Customizing language model

Hello,
I’d like to improve WER accuracy for my use cases by adding domain specific phrases and names (e.g. for a technical text, adding words and phrases like “Node.js”, “GPU”, “javascript”).

The rest of the text is in general English so I’d like to leverage the existing models.

The first thing I’d like to try is to use output_graph.pb as is and adapt the language model. So far, I have only seen the language model in it’s binary form in deepspeech repos but not in arpa format or even the original text file from which the model has been generated - are these available somewhere? Alternatively has anyone tried to extend the binary language model?

If anyone can see an easier way to customize the inference with a list of domain specific words/phrases, I’d appreciate your ideas.

3 Likes

Thanks! I think that the language model creation is supposed to be documented, but maybe we forgot to do that. In the meantime, Vincent shared with us his steps to produce a robot-dedicated speech recognition model that covers this: TUTORIAL : How I trained a specific french model to control my robot

I do think we have the vocabulary file in the repo, in data/lm/vocab.txt and you can re-generate trie and lm.binary files.

Regarding training on top of the current model to add more words, this is definitively something that should be working, the only limitation is that with the current output_graph.pb file, you cannot do that ; this file is a frozen model, so it cannot be used for training. Also, you would need the checkpoints to re-continue training. We are looking into a dot release soon, that would likely include that, so you should be able to do that soon, I hope :slight_smile:

Hi, yv001

Well, Deepspeech team, creating their model, worked on lot of wav’s/sentences,
So, each US alphabet letter is very well learnt ! (with alphabet)

Now, we must work with LM/trie, for better WER

Here, you’d like to ‘improve’ your specific words, but the first question is :
Do the model KNOWS the words you want ?!!

Why not insert in vocabulary, anything like :

  • start a javascript program
  • launch jacascript application
  • what is javascript
  • stop javascript app

Try to complete all wanted/possible asks…

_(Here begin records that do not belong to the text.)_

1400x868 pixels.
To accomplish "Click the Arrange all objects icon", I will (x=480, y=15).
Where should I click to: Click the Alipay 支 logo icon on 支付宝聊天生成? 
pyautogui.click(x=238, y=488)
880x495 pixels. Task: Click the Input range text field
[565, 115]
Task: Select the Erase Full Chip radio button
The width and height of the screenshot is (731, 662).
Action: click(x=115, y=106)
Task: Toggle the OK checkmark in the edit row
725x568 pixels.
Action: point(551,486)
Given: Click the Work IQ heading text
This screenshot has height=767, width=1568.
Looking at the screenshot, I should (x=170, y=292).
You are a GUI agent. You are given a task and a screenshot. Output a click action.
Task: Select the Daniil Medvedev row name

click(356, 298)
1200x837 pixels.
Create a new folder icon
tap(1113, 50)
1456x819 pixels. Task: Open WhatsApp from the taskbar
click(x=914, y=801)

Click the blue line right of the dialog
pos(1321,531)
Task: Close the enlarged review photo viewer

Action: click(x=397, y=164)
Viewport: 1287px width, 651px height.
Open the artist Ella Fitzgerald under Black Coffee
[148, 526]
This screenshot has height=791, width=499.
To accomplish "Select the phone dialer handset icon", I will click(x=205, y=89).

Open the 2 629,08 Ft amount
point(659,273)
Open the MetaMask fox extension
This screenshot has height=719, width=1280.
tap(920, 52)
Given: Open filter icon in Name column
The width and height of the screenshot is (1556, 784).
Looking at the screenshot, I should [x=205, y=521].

Then build a new LM and Trie files.

Sure that you should have quite better WER, regarding to all sequences you could ask about javascript !

Hope it could help !

thanks both for the replies,
@lissyx I’ve missed vocab.txt in repo so thanks for pointing me towards it. That’s the one I’ll try to use for the extended language model building. Checkpoints of the model would indeed be very useful for the transfer learning so I’ll be looking forward to the next release.

@elpimous_robot Thanks for the suggestion, that’s exactly where I was heading when looking for the vocabulary file so that I could append the domain specific phrases to it and hopefully improve WER on previously unrecognized words. I’ve used this approach today (using your tutorial so thanks again) to build new lm and trie so I’ll run some tests to see if changing just the language model will be enough or if I’ll need to retrain the tensorflow model too (hopefully not).

i’ve tried to recreate the data/lm/lm.binary model using
data/lm/vocab.txt and
lmplz --text vocab.txt --arpa lm.arpa --o 5 -S 50%

and then transform it into binary format with

build_binary -T -s lm.arpa lm.binary

but the created lm.binary is only 125MB as opposed to 1.5GB in released deepspeech model
was a different vocab used to create the model or were the lmplz params different?

I think that the Deepspeech US model is frozen …you can’t modify it (for now)
Or rebuild it entirely from scratch (good luck, LOL)

What did you change in vocab.txt ? Did you just ADD your sentences at the end of existing ones ?
Strange !
did you try inferences with your new LM, trie, and sentences ? Did it work ?

I just added my phrases and their combinations to the end of vocab.txt and created a kenlm model using the commands above (order of the model I used was 5). It improved the recognition of my phrases a little bit but it’s not perfect still.

I’ll need to run the evaluation on more data to be sure how much improvement the updated language model provides and how many extra sentences in vocab.txt are needed to increase the probabilities of my phrases sufficiently.

Alternative to generating a lot of sentences for vocab.txt would be tweaking the probabilities in arpa directly but I haven’t read the format spec yet so don’t know if there are constraints e.g. sum of all probabilities should equal to 1 or something like that.

Once I know more, I’ll post it here.

In the meantime, if there was a way in deepspeech to inject high probability phrases to the recognition call directly, that would resolve the problem much more elegantly. @lissyx are there any plans for this in the roadmap?

I don’t think it’s something we discussed yet, but if you want to experiment you are welcome :).

yv001,
did you recreate a trie file too ?
In client.py, for exemple, you can call the trie file to help probabs.

Yup, I’ve rebuilt trie as well using the native client script so that shouldn’t be the issue.

Changing the parameters LM_WEIGHT and VALID_WORD_COUNT_WEIGHT (in node.js bindings) influences the result a lot but modifying them before I have a lot of training data available would be a lottery.

so just to summarize result of irc conversations for others that would be interested in extension of the existing language model:

  • lm.binary from the release (1.5GB version) was generated from an unpublished text file (source licenses prohibit from publishing the full text file that was used)
  • if new data can be merged into existing lm.binary is unclear at the moment, will need to contact kenlm makers
1 Like

Hi, Maybe I missed this, but on what corpus did you train the language model? Was it data from the train in Librispeech, internet text, spoken text? If you tried several different types of corpora, did you see significant differences on Librispeech?

It was a combination of Librispeech train, Fisher train, Switchboard train, plus some other sources.

We are currently[1], for release 0.2.0, creating and training on a corpus that is licensed for public release.